Text =
************

The morning of the referendum result, despite having ostensibly campaigned for the Remain side (though with such a lack of enthusiasm that Labour voters had no idea what their party’s stance on Brexit actually was), Corbyn told BBC News: “The British people have made their decision…the message that’s come back from this is that many communities are fed up with cuts they’ve had, fed up with economic dislocation and feel very angry at the way they’ve been betrayed and marginalized by successive governments.”

It was almost as though Brexit had been a victory for him. Historically, this makes sense: the British left was once much more ambivalent towards the idea of a European Union. But that was a long time ago. To most Labour voters today, including many of those who signed up to the party en masse last year in order to make Corbyn leader, Britain leaving the European Union is suicide—and yet Corbyn’s Labour seems more eager to make it happen than any British political party but the Euro-skeptic UKIP.

That said, it’s hard to truly know what Labour under Corbyn stands for, on Brexit or any other issue. More than anything, communication—or the lack thereof—is perhaps Jeremy Corbyn’s main problem. Bernie Sanders, like Corbyn, has often railed against the mainstream media, but the former also happens to understand that politicians today must work with the media if they want to get the message out. Since November 8, Sanders has been making mainstream news and talk show appearances and appearing in print (both as writer and interviewee) with such regularity you could be forgiven for thinking this former Independent is now the de facto leader of the Democratic Party. Sanders, like Corbyn, might not always have an ally in the media, but he recognizes using all channels available to raise the profile is smarter than not.

************

Written exercise 1 =
Edit the commentary on Corbyn and Brexit between "That said, it’s" and "smarter than not.", inclusive, so that "communication" becomes "messaging".
Written exercise 2 =
In the commentary on Corbyn and Brexit, what does Sanders recognize is smarter than not?
Written exercise 3 =
Write the next part of the commentary on Corbyn and Brexit, picking up after its final sentence.

Dataset content =
************

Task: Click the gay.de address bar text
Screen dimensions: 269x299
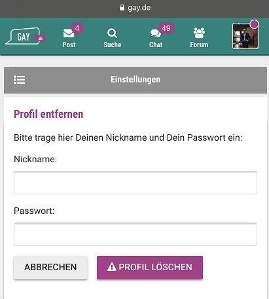Action: pyautogui.click(x=139, y=8)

************

Right answer 1 =
That said, it’s hard to truly know what Labour under Corbyn stands for, on Brexit or any other issue. More than anything, messaging—or the lack thereof—is perhaps Jeremy Corbyn’s main problem. Bernie Sanders, like Corbyn, has often railed against the mainstream media, but the former also happens to understand that politicians today must work with the media if they want to get the message out. Since November 8, Sanders has been making mainstream news and talk show appearances and appearing in print (both as writer and interviewee) with such regularity you could be forgiven for thinking this former Independent is now the de facto leader of the Democratic Party. Sanders, like Corbyn, might not always have an ally in the media, but he recognizes using all channels available to raise the profile is smarter than not.

Right answer 2 =
Using all channels available to raise the profile.

Right answer 3 =
Compare this with Corbyn, who all but shuns the mainstream media, believing he can instead circumnavigate and communicate with voters directly through social media. It’s a nice idea, and perhaps in 20 years this will be an effective way of addressing the electorate at large, but the 2016 reality is most people still get their information from the old institutions. On the rare occasion British voters do hear from Jeremy Corbyn, what he’s trying to say can be unclear—but most of the time they just hear nothing at all.

It doesn’t seem to matter to Jeremy Corbyn that Labour are no longer getting through to the masses. He and his team have been accused of having a bunker mentality, and where the likes of the Liberal Democrats and Greens—much smaller parties—jump at chances to get their message out to the public, Corbyn has been seen flat-out ignoring reporters, prematurely shutting down media stunts and even hiding from journalists seeking his take on the failings of the very government he opposes. Corbyn regularly misses open PR goals simply because he refuses to play the media game. With the public in general uncertain of what his Labour stands for, more opportunistic parties with a strong, coherent message—such as the Lib Dems, who support a second EU referendum—are now making gains as voters nationwide forget the Labour Party even exists.

The delusion within this Labour, this party that has forsaken “fact and reality,” is staggering. Corbyn and his supporters still seem to believe that Corbyn can command an effective opposition despite 172 (out of a total of 229) of his MPs voting no confidence in his leadership in June of this year; they believe that his “mandate” of support among Labour members proves his popularity nationwide, even though this represents just 313,000 votes out of a country of 39 million voters; worse, those in Corbyn’s ever-shrinking circle still believe Labour can overcome a 17-point gap in the polls to beat the Conservatives at the next election. As inaccurate as polling has been of late, the margin of error would have to be enormous here for any Labour supporter to feel optimistic.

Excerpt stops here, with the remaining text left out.